▶ [Work order]:
The lines from the start of the records through the one containing "Task: Click Button1 on the Form1 designer" are to be transcribed exactly, and nothing else.

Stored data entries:
════════

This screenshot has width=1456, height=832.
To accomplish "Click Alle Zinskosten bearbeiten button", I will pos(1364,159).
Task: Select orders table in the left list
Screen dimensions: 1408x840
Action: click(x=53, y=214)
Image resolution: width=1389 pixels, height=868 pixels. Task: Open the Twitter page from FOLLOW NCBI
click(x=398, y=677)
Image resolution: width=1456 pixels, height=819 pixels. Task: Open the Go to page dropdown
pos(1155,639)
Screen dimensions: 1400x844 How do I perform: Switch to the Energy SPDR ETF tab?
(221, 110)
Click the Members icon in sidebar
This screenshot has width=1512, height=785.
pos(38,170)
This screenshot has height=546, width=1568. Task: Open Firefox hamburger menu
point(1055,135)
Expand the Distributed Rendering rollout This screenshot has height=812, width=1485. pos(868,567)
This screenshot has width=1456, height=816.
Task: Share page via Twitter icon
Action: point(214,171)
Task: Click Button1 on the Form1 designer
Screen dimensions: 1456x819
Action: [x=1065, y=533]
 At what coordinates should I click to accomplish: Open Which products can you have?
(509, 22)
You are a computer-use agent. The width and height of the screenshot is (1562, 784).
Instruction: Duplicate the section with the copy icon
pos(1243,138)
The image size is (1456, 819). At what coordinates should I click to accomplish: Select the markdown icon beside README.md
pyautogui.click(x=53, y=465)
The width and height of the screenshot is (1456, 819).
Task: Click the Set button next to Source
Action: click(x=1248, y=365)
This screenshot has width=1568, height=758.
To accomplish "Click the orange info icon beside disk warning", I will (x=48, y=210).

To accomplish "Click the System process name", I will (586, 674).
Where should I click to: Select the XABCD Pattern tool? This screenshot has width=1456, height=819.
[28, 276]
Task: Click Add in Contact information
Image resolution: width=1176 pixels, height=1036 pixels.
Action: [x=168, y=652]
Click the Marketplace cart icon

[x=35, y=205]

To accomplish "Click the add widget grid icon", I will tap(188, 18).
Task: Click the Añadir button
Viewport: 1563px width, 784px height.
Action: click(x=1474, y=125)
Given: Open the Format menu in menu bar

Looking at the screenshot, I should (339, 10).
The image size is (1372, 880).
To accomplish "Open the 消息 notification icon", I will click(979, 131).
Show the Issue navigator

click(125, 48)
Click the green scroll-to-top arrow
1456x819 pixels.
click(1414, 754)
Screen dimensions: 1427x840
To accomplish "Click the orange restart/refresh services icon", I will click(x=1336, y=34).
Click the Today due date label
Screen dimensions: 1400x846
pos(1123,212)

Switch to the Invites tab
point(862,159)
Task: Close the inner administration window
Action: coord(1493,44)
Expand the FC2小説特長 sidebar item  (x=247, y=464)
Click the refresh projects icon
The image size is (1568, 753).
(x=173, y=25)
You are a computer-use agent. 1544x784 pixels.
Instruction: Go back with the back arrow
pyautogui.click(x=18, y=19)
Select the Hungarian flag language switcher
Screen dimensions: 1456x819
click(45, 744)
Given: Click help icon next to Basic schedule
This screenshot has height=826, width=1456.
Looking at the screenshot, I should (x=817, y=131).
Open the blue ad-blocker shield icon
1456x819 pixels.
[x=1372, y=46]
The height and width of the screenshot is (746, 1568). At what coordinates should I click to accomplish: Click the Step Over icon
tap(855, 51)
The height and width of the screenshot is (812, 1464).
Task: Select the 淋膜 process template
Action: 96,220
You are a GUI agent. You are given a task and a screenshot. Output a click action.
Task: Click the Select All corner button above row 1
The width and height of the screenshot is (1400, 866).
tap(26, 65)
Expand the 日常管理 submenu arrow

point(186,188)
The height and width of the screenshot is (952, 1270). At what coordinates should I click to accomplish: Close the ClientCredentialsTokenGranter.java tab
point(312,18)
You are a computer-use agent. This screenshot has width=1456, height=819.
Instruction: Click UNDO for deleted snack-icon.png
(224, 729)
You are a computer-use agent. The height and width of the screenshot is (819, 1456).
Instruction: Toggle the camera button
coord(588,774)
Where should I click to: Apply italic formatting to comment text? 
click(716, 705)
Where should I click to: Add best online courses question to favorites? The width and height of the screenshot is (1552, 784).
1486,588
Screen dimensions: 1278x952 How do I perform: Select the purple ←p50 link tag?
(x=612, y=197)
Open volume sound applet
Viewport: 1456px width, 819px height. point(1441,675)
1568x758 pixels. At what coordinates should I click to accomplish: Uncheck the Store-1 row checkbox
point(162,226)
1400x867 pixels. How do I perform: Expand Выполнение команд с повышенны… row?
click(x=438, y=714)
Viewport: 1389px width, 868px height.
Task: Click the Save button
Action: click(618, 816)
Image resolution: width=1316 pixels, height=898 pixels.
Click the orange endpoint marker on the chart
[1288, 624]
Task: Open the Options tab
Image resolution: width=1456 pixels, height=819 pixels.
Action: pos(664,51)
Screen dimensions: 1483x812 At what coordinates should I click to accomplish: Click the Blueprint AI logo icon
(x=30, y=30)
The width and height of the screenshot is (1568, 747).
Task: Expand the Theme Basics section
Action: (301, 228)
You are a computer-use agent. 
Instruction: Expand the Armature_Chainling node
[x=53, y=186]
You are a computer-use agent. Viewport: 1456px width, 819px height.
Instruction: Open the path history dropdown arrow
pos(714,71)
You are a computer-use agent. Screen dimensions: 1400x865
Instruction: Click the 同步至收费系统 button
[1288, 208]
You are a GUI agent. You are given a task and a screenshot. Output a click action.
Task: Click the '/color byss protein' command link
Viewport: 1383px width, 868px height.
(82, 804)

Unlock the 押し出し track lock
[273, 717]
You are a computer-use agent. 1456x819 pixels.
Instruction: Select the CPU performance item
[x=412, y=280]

════════

▶ [Your response]:
This screenshot has width=1456, height=832.
To accomplish "Click Alle Zinskosten bearbeiten button", I will pos(1364,159).
Task: Select orders table in the left list
Screen dimensions: 1408x840
Action: click(x=53, y=214)
Image resolution: width=1389 pixels, height=868 pixels. Task: Open the Twitter page from FOLLOW NCBI
click(x=398, y=677)
Image resolution: width=1456 pixels, height=819 pixels. Task: Open the Go to page dropdown
pos(1155,639)
Screen dimensions: 1400x844 How do I perform: Switch to the Energy SPDR ETF tab?
(221, 110)
Click the Members icon in sidebar
This screenshot has width=1512, height=785.
pos(38,170)
This screenshot has height=546, width=1568. Task: Open Firefox hamburger menu
point(1055,135)
Expand the Distributed Rendering rollout This screenshot has height=812, width=1485. pos(868,567)
This screenshot has width=1456, height=816.
Task: Share page via Twitter icon
Action: point(214,171)
Task: Click Button1 on the Form1 designer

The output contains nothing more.